I would have expected the two lines to be pretty much equivalent -- the second being a desugaring of the first.

Rust 1.8.0.

2

Strange that it's trying to require a lifetime for the whole function block. I can't figure out why either.

It works if you bind the reference to a local:

let r = oracle.deref_mut();
take_it(r);
3

Something similar was reported as a bug by @kirillkh earlier this month:

https://github.com/rust-lang/rust/issues/32725

1 Like
4

I suspect this has something to do with the different default lifetime bounds for Box<Trait> versus &Trait. If I change the signature of take_it to this, it works:

fn take_it(_: &mut (Tr + 'static)) {}
5

More generally, this works:

use std::ops::DerefMut;

struct St;

trait Tr { }

impl Tr for St { }

fn make_it() -> Box<Tr> {
    Box::new(St)
}

fn take_it<'a>(_: &mut (Tr + 'a)) {
}

fn main() {
    let mut oracle = make_it();
    take_it(&mut *oracle);       // WORKS
    take_it(oracle.deref_mut()); // WORKS
}

The problem is the default bound in the function argument is &'a mut (Tr + 'a), which is too restrictive, because in this case, the lifetime bound on Tr is invariant due to mutability, and so the reference is being forced to have a 'static liftime. Also, that bound is basically useless, because you'll never get the borrow back.

6

Very interesting, thanks. Let me try and dig into the details of your answer to see how far I understand.

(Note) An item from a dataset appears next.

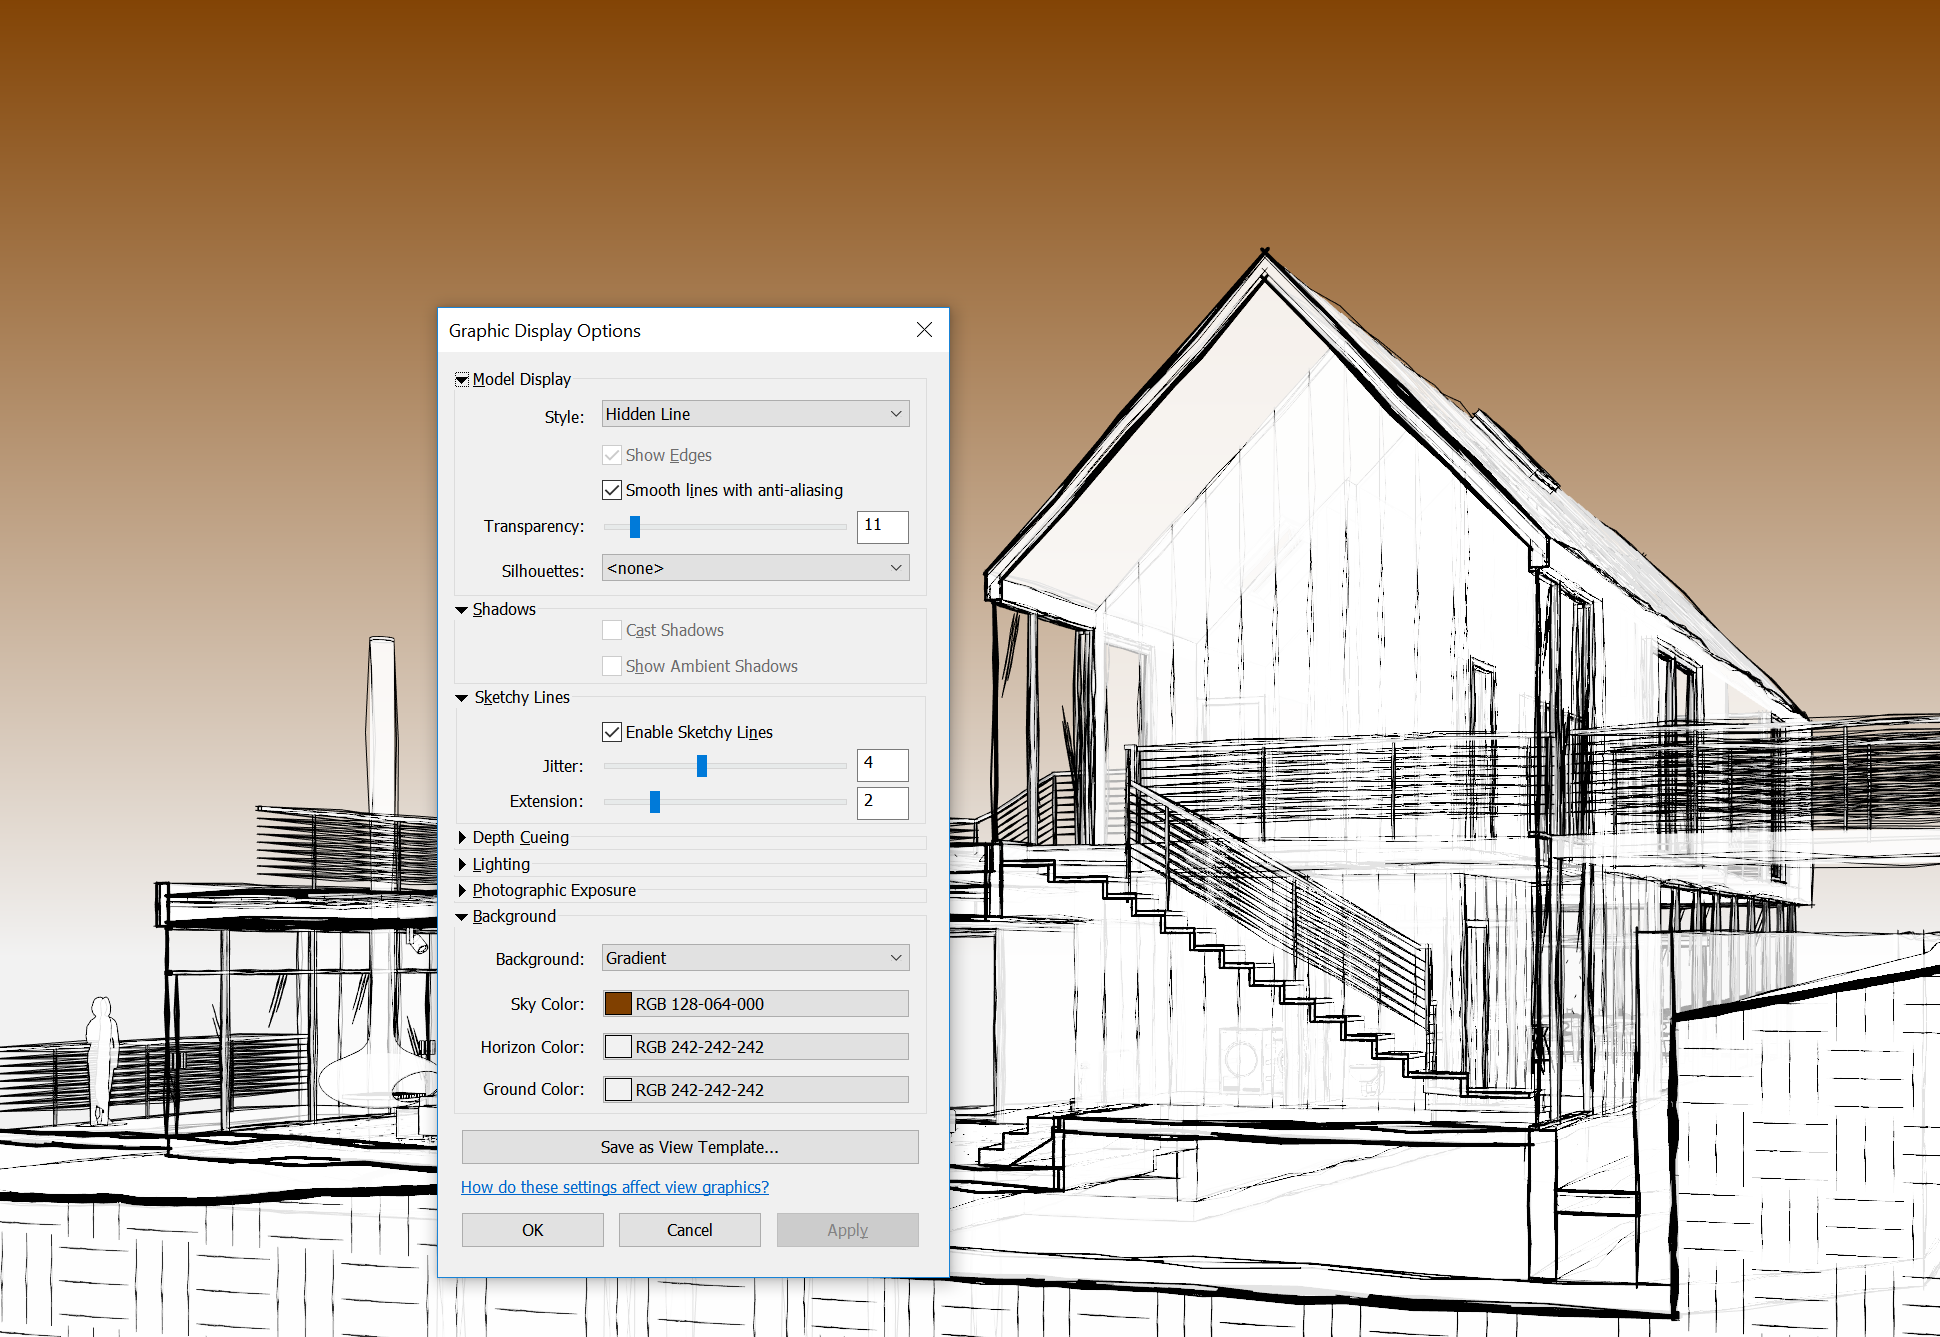Click Save as View Template button
Image resolution: width=1940 pixels, height=1337 pixels.
point(690,1145)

the default bound in the function argument is &'a mut (Tr + 'a)

I can see that this is true as per RFC 599. I'm afraid I don't quite understand what this means though. The first occurrence of 'a refers to the lifetime of the thing referred to by the mutable reference. The second occurrence of 'a refers to the lifetime of... what exactly? Of the trait object itself (which would be the same as the first 'a occurrence); or of the lifetime of all references "inside" the trait object, as suggested by the Rust By Example chapter on lifetime bounds? β€”It says:

T: Trait + 'a: Type T must implement trait Trait and all references in T must outlive 'a.

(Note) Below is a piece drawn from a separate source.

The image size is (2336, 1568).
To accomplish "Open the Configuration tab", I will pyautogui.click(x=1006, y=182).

Now for the next part of your answer:

the lifetime bound on Tr is invariant due to mutability, and so the reference is being forced to have a 'static liftime

The Rustonomicon explains:

&'a mut T is variant over 'a but invariant over T

So in our case, this is saying that even though 'static: 'a, still &'a mut (Tr + 'a) is not a subtype of &'a mut (Tr + 'static).

But the latter is in fact the type of oracle.deref_mut(), i.e. the trait object in our case has 'static lifetime. This is because the return type of make_it(), Box<Tr>, desugars to Box<Tr+'static>, again per RFC 599. Okay.

Next, I'll try to understand why your fix works. Your new signature for take_it() I think desugars to:

fn take_it<'a, 'b>(_: &'b mut (Tr + 'a))

I can confirm that this too fixes it. The reason this works is that 'a now takes the value 'static without forcing the same on 'b.

Finally, I'd still like to understand why

take_it(&mut *oracle);

works even with the original version of take_it(). It seems like the type of &mut *oracle must be &'a mut (Tr + 'b) with 'b being something other than 'static... but I don't understand why that would be.

Interesting journey into the dark heart of Rust so far :slight_smile: